Smokers can use a variety of fuel to provide heat. These can be briquette, biscuits, chunk wood, gas and electricity. Only electricity will give the occasional smoker the constant temperature that is needed to control the environment inside the smoker.

The key thing here is NOT to use a BBQ. BBQ’s are for BBQ’ing and not smoking. Remember that smoking is a preservative process and all a BBQ does is cook dinner.

The smoking process is best at 160 degrees F to 195 degrees F. Any hotter and you are BBQ’ing not smoking. Any colder and you end up with overcooked lox. The Big Chief will remain at about 185 degrees with the box on and about 10 degrees cooler without the box.

When I get a new smoker, and I get a new one every couple of years, I keep the box it comes in and cut it away to fit over the smoker while I’m using it.

It is also important to make sure that if you use an extension cord to keep the smoker away from the house, I do this to keep the smoke out of the house, that you use one that is no longer than 25’ or so. Any longer and there is enough line loss so that the electric plate will not heat up far enough to ignite the wood and keep it burning.

Outside temperature will affect the process as well. If you have an extremely cold day you may want to put the box over the smoker to help keep the heat in. Conversely you may want to take the box off if it is a real hot day as you will not need the added insulation.

Smoking The Fish: *

When you have the racks all loaded up with fish and the fish has formed the pellicle it’s time to load the smoker. I have a top loading smoker where the top comes off and the rack goes in vertically. *

Then replace the top and put the box over the top of the smoker to keep the smoke and heat in.

Fill the chip pan with a 50/50 mix of the apple and alder chips.
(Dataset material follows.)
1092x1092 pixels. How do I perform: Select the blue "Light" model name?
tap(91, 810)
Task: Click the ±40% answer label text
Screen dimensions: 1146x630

And insert the pan over the element in the bottom of the smoker. Each pan of chips will take about an hour to burn out and stop producing smoke. Re-fill the pan and repeat the process. I usually re-fill the pan about 5 to 7 times.

So, if I smoke on a weekend I will pull the fish out of the brine about noon and start the drying process. The fish will be dry by 4pm and I start the smoker. Replacing the chips every hour until 8pm or 9pm gets me the desired amount of smoke flavor and preservative action. I will then let the fish continue to dry over night and I’ll take the fish out when I get up the next morning.

Once the salmon is out of the smoker you need to let it cool on the racks before you package it up. This takes an hour or so. *

Unless you have an entire tribe of Indian Smoked Salmon eaters you will need to find a way to package your fish for long term retention. I will take a portion large enough to give away as a present or provide appetizers for a party and then vacuum seal it. I then stick these packages in the freezer and take them out as I need to.

Salmon smoked this way will last about a month in a ziplock bag in the refrigerator. It will last indefinitely when vacuum sealed and the frozen. I have eaten 2 year old salmon that got misplaced in my freezer and it was like I just put it there the day before.

Once again, this recipe and process is just a guideline and begs to be adjusted for your individual tastes. If you make a change to it that you like, let me know so I can try it as well. I’m always looking for new ideas.


01-12-2006, 01:54 PM
Ken, you did a great job laying out your recipe and describing the process in detail. Thanks so much for the help.

01-12-2006, 02:16 PM
My new smoker should be on the front porch today..Thank you UPS.... Some of your smokin' tips will definately be used here - thanks Ken..


01-12-2006, 05:32 PM
Your very welcome, That's what is so awesome about this site. Sharing info on so many different topics.
Believe me following the guidelines for smoking is a can't miss. Just experiment with what you like but don't go to bold on the first try. Unless you like bold flavor. Good luck and let me know how things turn out.